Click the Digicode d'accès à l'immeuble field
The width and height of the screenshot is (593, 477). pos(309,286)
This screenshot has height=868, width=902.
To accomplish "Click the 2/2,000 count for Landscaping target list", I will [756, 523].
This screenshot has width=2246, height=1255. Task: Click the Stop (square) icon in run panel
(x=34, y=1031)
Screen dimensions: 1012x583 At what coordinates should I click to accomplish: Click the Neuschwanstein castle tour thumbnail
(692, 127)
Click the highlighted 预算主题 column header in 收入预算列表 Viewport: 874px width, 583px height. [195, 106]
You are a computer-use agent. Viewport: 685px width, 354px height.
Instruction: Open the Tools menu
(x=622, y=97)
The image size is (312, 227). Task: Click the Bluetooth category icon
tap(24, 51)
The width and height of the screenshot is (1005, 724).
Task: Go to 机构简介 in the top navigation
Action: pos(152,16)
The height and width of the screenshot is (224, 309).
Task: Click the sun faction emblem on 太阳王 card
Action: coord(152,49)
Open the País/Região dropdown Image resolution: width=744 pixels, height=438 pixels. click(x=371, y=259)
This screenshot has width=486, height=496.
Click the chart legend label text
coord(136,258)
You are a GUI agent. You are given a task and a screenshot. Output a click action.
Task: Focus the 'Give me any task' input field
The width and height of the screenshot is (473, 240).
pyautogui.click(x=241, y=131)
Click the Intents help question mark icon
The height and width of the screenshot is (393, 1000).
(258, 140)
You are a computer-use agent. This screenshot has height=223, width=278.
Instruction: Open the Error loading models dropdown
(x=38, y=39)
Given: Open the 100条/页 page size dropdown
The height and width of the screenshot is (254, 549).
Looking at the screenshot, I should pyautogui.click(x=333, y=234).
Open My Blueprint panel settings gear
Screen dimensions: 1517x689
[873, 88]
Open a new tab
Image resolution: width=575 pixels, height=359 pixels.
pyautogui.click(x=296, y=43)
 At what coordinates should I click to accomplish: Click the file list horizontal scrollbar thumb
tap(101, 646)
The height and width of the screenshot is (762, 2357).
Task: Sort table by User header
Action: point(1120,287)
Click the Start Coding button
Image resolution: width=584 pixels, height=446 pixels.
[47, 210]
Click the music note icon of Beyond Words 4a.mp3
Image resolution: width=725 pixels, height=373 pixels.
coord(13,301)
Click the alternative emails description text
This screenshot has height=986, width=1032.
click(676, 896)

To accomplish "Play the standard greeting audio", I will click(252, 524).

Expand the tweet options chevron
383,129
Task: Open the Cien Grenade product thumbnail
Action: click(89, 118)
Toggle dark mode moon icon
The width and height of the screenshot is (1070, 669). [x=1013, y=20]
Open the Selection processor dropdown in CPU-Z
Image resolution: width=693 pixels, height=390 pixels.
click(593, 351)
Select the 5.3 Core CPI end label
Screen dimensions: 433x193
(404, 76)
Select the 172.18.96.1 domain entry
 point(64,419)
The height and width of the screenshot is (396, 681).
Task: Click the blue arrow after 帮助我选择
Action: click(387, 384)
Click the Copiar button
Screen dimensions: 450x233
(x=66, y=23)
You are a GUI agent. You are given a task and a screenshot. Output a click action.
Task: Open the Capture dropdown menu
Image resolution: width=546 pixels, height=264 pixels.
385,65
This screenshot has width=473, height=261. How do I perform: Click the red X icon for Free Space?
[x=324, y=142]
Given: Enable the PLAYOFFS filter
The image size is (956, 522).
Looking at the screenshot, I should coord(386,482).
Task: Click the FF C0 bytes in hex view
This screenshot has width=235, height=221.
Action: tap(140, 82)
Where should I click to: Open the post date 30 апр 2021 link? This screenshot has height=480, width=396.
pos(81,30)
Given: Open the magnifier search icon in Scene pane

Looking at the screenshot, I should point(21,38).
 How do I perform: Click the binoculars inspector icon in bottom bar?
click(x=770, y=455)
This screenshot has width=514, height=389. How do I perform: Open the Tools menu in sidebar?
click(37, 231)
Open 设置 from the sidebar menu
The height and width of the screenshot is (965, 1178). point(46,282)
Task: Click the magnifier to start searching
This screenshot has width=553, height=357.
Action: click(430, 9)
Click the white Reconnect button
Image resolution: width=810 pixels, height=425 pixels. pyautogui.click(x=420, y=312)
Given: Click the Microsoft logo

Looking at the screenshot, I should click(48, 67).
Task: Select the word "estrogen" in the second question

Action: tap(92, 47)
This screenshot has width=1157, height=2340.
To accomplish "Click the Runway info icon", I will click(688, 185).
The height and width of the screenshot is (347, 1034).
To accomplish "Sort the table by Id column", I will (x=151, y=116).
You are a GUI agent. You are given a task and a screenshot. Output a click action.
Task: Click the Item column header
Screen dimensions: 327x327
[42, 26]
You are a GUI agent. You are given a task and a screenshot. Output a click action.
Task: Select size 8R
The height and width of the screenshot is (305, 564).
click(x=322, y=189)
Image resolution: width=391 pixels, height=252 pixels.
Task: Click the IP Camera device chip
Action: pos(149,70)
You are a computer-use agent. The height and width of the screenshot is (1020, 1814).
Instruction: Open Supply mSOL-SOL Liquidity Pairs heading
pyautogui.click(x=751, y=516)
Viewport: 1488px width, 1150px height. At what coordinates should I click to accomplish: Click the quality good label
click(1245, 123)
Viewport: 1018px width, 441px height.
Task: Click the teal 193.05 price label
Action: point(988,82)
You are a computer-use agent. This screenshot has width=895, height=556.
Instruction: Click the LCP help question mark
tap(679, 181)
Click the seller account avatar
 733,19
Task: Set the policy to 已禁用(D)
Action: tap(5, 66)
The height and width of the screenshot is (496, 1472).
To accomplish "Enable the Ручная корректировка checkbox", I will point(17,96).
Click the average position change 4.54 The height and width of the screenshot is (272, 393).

## EXERCISE GOAL
The answer must be the full listing, written out word for word.

## YOUR RESPONSE
Click the Digicode d'accès à l'immeuble field
The width and height of the screenshot is (593, 477). pos(309,286)
This screenshot has height=868, width=902.
To accomplish "Click the 2/2,000 count for Landscaping target list", I will [756, 523].
This screenshot has width=2246, height=1255. Task: Click the Stop (square) icon in run panel
(x=34, y=1031)
Screen dimensions: 1012x583 At what coordinates should I click to accomplish: Click the Neuschwanstein castle tour thumbnail
(692, 127)
Click the highlighted 预算主题 column header in 收入预算列表 Viewport: 874px width, 583px height. [195, 106]
You are a computer-use agent. Viewport: 685px width, 354px height.
Instruction: Open the Tools menu
(x=622, y=97)
The image size is (312, 227). Task: Click the Bluetooth category icon
tap(24, 51)
The width and height of the screenshot is (1005, 724).
Task: Go to 机构简介 in the top navigation
Action: pos(152,16)
The height and width of the screenshot is (224, 309).
Task: Click the sun faction emblem on 太阳王 card
Action: coord(152,49)
Open the País/Região dropdown Image resolution: width=744 pixels, height=438 pixels. click(x=371, y=259)
This screenshot has width=486, height=496.
Click the chart legend label text
coord(136,258)
You are a GUI agent. You are given a task and a screenshot. Output a click action.
Task: Focus the 'Give me any task' input field
The width and height of the screenshot is (473, 240).
pyautogui.click(x=241, y=131)
Click the Intents help question mark icon
The height and width of the screenshot is (393, 1000).
(258, 140)
You are a computer-use agent. This screenshot has height=223, width=278.
Instruction: Open the Error loading models dropdown
(x=38, y=39)
Given: Open the 100条/页 page size dropdown
The height and width of the screenshot is (254, 549).
Looking at the screenshot, I should pyautogui.click(x=333, y=234).
Open My Blueprint panel settings gear
Screen dimensions: 1517x689
[873, 88]
Open a new tab
Image resolution: width=575 pixels, height=359 pixels.
pyautogui.click(x=296, y=43)
 At what coordinates should I click to accomplish: Click the file list horizontal scrollbar thumb
tap(101, 646)
The height and width of the screenshot is (762, 2357).
Task: Sort table by User header
Action: point(1120,287)
Click the Start Coding button
Image resolution: width=584 pixels, height=446 pixels.
[47, 210]
Click the music note icon of Beyond Words 4a.mp3
Image resolution: width=725 pixels, height=373 pixels.
coord(13,301)
Click the alternative emails description text
This screenshot has height=986, width=1032.
click(676, 896)

To accomplish "Play the standard greeting audio", I will click(252, 524).

Expand the tweet options chevron
383,129
Task: Open the Cien Grenade product thumbnail
Action: click(89, 118)
Toggle dark mode moon icon
The width and height of the screenshot is (1070, 669). [x=1013, y=20]
Open the Selection processor dropdown in CPU-Z
Image resolution: width=693 pixels, height=390 pixels.
click(593, 351)
Select the 5.3 Core CPI end label
Screen dimensions: 433x193
(404, 76)
Select the 172.18.96.1 domain entry
 point(64,419)
The height and width of the screenshot is (396, 681).
Task: Click the blue arrow after 帮助我选择
Action: click(387, 384)
Click the Copiar button
Screen dimensions: 450x233
(x=66, y=23)
You are a GUI agent. You are given a task and a screenshot. Output a click action.
Task: Open the Capture dropdown menu
Image resolution: width=546 pixels, height=264 pixels.
385,65
This screenshot has width=473, height=261. How do I perform: Click the red X icon for Free Space?
[x=324, y=142]
Given: Enable the PLAYOFFS filter
The image size is (956, 522).
Looking at the screenshot, I should coord(386,482).
Task: Click the FF C0 bytes in hex view
This screenshot has width=235, height=221.
Action: tap(140, 82)
Where should I click to: Open the post date 30 апр 2021 link? This screenshot has height=480, width=396.
pos(81,30)
Given: Open the magnifier search icon in Scene pane

Looking at the screenshot, I should point(21,38).
 How do I perform: Click the binoculars inspector icon in bottom bar?
click(x=770, y=455)
This screenshot has width=514, height=389. How do I perform: Open the Tools menu in sidebar?
click(37, 231)
Open 设置 from the sidebar menu
The height and width of the screenshot is (965, 1178). point(46,282)
Task: Click the magnifier to start searching
This screenshot has width=553, height=357.
Action: click(430, 9)
Click the white Reconnect button
Image resolution: width=810 pixels, height=425 pixels. pyautogui.click(x=420, y=312)
Given: Click the Microsoft logo

Looking at the screenshot, I should click(48, 67).
Task: Select the word "estrogen" in the second question

Action: tap(92, 47)
This screenshot has width=1157, height=2340.
To accomplish "Click the Runway info icon", I will click(688, 185).
The height and width of the screenshot is (347, 1034).
To accomplish "Sort the table by Id column", I will (x=151, y=116).
You are a GUI agent. You are given a task and a screenshot. Output a click action.
Task: Click the Item column header
Screen dimensions: 327x327
[42, 26]
You are a GUI agent. You are given a task and a screenshot. Output a click action.
Task: Select size 8R
The height and width of the screenshot is (305, 564).
click(x=322, y=189)
Image resolution: width=391 pixels, height=252 pixels.
Task: Click the IP Camera device chip
Action: pos(149,70)
You are a computer-use agent. The height and width of the screenshot is (1020, 1814).
Instruction: Open Supply mSOL-SOL Liquidity Pairs heading
pyautogui.click(x=751, y=516)
Viewport: 1488px width, 1150px height. At what coordinates should I click to accomplish: Click the quality good label
click(1245, 123)
Viewport: 1018px width, 441px height.
Task: Click the teal 193.05 price label
Action: point(988,82)
You are a computer-use agent. This screenshot has width=895, height=556.
Instruction: Click the LCP help question mark
tap(679, 181)
Click the seller account avatar
 733,19
Task: Set the policy to 已禁用(D)
Action: tap(5, 66)
The height and width of the screenshot is (496, 1472).
To accomplish "Enable the Ручная корректировка checkbox", I will point(17,96).
Click the average position change 4.54 The height and width of the screenshot is (272, 393).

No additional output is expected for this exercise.